I built a PC from scratch! Well actually, my Ben built it and I watched… ok, I played video games while he put together the PC puzzle and I looked over every once in a while… usually to tell him to turn his music down (too much Primus makes Caly go crazy).  But even though I didn’t build it, I get to take advantage of its awesome power.  It has an amazing 1 Terabyte, 7200 RPM Seagate internal SATA drive.  1 Terabyte!! To really understand the size of this drive I think it’s important to first look at the data size increments.  Ready?! Here we go!

  • Bit – First, we have the bit.  This is the smallest measurement term for data storage capacity. So when you say, “I want a little bit of that,” remember how little a bit really is. 8 Bits = 1 Byte
  • Byte – This is still pretty tiny. Think of a cell in your body… and while you’re doing that I’m going to continue going through the size increments for computer data. 1024 Bytes = 1 Kilobyte
  • Kilobyte – This sentence is a kilobyte (give or take). 1024 Kilobytes = 1 Megabyte
  • Megabyte – Take a low-quality photo and email it to me; it’ll be about a Megabyte. 1024 Megabytes = 1 Gigabyte
  • Gigabyte – Here’s something interesting, in the early 90’s Seagate began to sell the first 1GB hard drives for a few million US dollars. Wowza. 1024 Gigabytes = 1 Terabyte
  • Terabyte - YouTube.com offices hold over 6 terabytes full of user-submitted videos. 1024 Terabytes = 1 Petabyte
  • Petabyte - What?  There’s something past the Terabyte?  Yes, my friend. Yes, there is. A Petabyte is equal to one quadrillion bytes! As of November 2006, eBay had 2 petabytes of data. 1024 Petabytes = 1 Exabyte
  • Exabyte – Unimaginably HUGE! Consider buying a one Exabyte hard drive if you feel the need to store 50,000 years of DVD-quality video.  1024 Exabytes = 1 Zettabyte
  • Zettabyte - By 2010, there will be about 1 Zettabyte of electronic data in existence. 1024 Zettabytes = 1 Yottabyte
  • Yottabyte – We’re talking galaxy huge here. Let’s bring it back to the beginning - 1,208,925,819,614,629,174,706,176 Bytes = 1 Yottabyte.  It’d be a good trick to give a kid a Yottabyte hard drive and tell him you’ll buy him a new car if he could max out its storage capacity. Though, he could probably just take that drive and sell it to buy a small country; say Luxemburg.

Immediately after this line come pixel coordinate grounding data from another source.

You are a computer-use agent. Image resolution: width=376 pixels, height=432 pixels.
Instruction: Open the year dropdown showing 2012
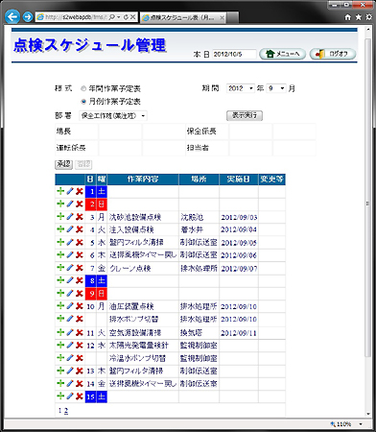[241, 88]
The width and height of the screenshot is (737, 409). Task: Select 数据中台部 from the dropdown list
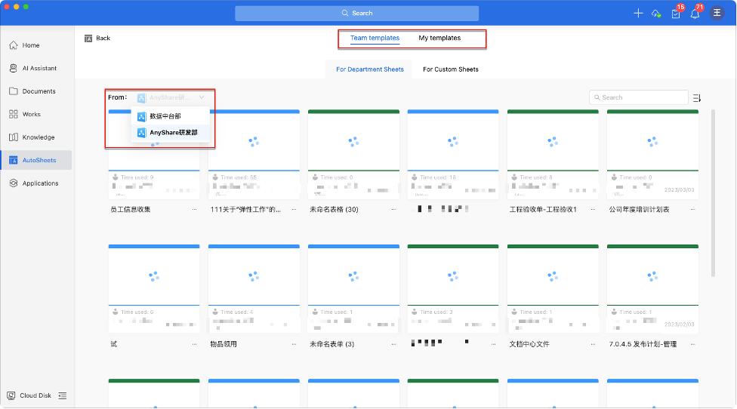165,116
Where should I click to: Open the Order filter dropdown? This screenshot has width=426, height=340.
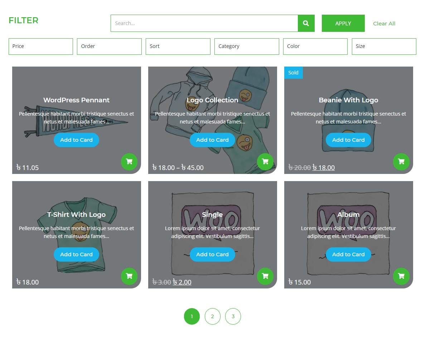tap(109, 47)
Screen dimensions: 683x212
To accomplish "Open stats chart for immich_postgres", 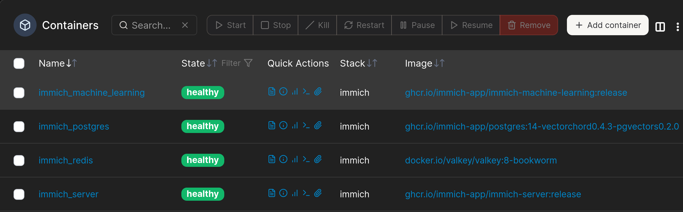I will point(295,125).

Blows your mind, doesn’t it?  So with that Terabyte of storage, I could save 243,855 copies of Free Bird on my new PC. Better yet, I have the capacity to fit almost 75% of all the lol cats pictures that are out on the internet on my hard drive in super duper high res.  This is great.  I’m looking forward to building (read: having Ben build) a new PC in a few years with an Exabyte of storage.  I can really see how storing 50,000 years of DVD-quality video could come in handy.

Now that I have a Terabyte hard drive, I think it’s time to start a Terabyte Club. Who wants in?